▸ EXERCISE BRIEF
Exclude every picture. Output verbatim the lines from the one containing "Where should I" to the end of the data.

▸ Stored data entries
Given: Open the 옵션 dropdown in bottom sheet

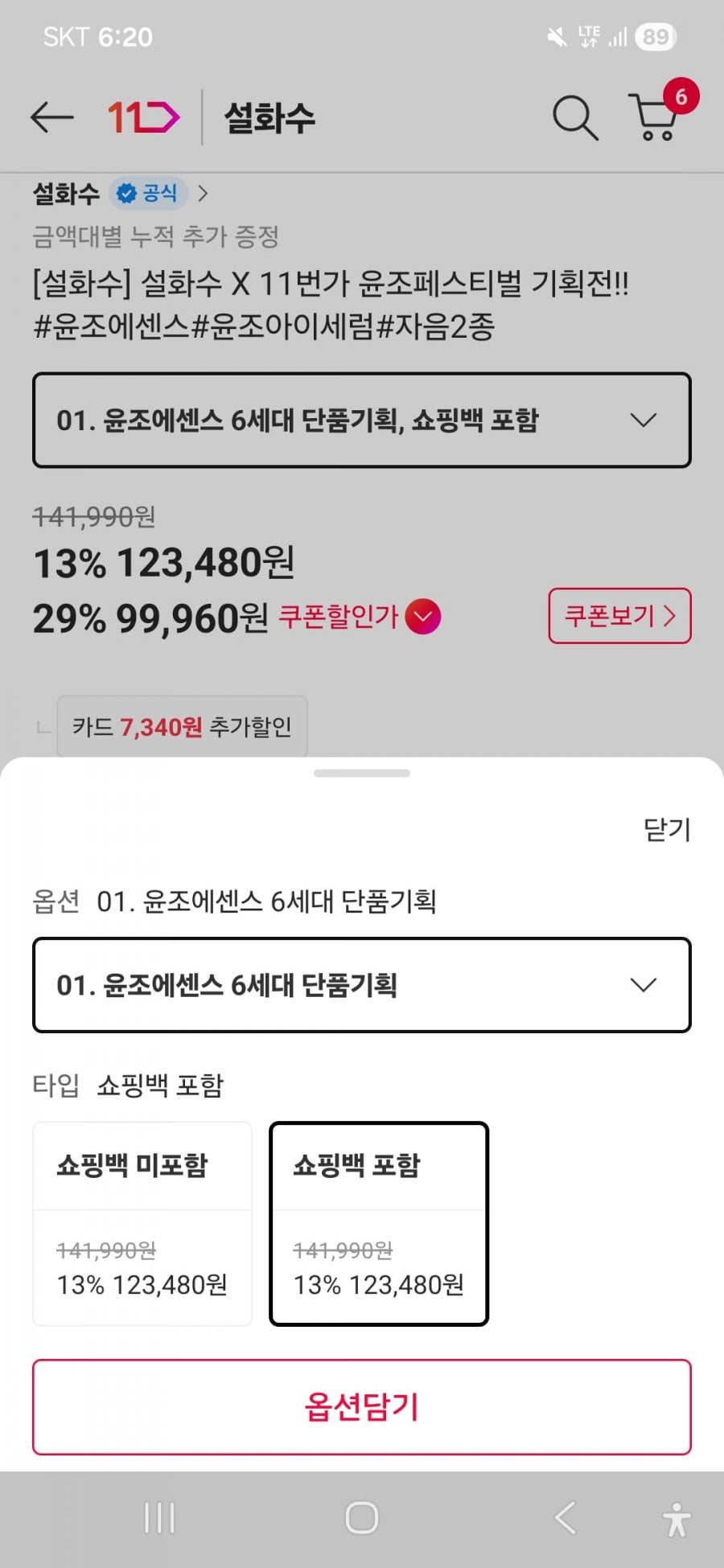Looking at the screenshot, I should point(362,985).
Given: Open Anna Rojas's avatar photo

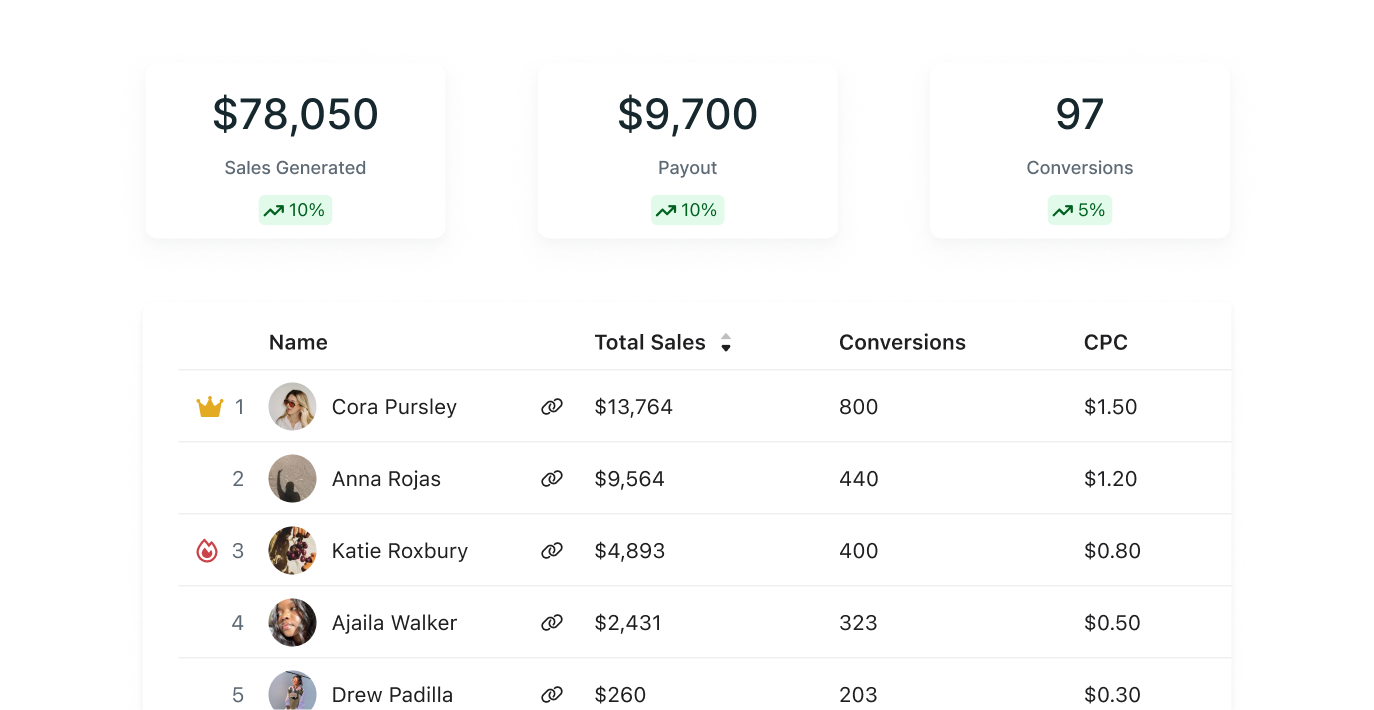Looking at the screenshot, I should click(293, 479).
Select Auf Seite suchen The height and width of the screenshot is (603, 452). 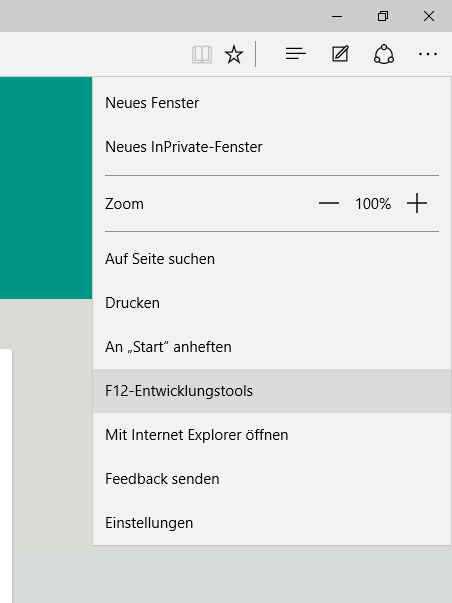pyautogui.click(x=272, y=259)
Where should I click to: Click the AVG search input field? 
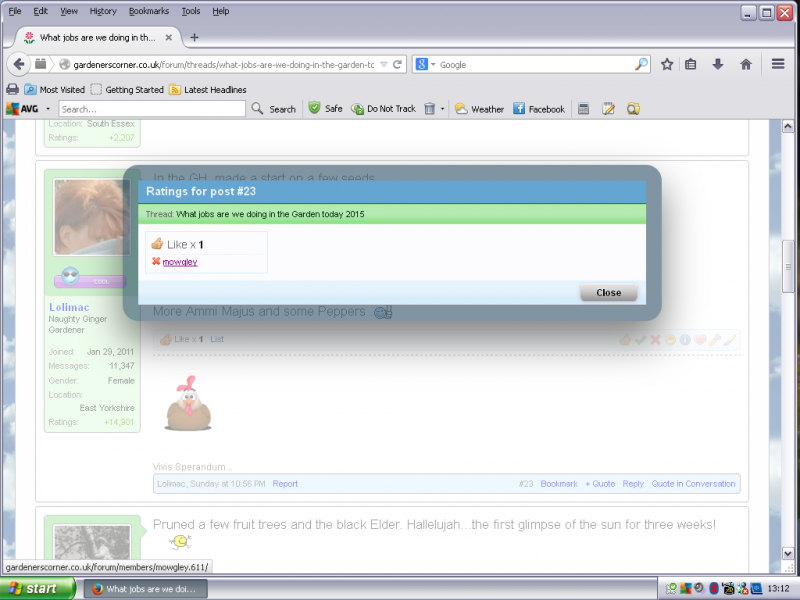(x=152, y=109)
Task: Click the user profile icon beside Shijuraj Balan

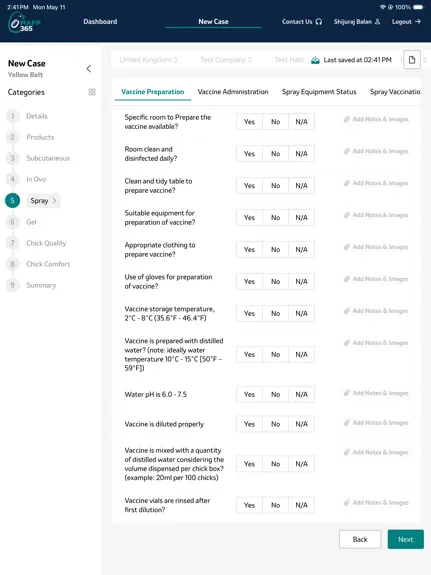Action: [377, 22]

▸ REPLY TO THE TASK
Where should I click to: Click the AVG search input field? 
(x=152, y=109)
Task: Click the user profile icon beside Shijuraj Balan

Action: [377, 22]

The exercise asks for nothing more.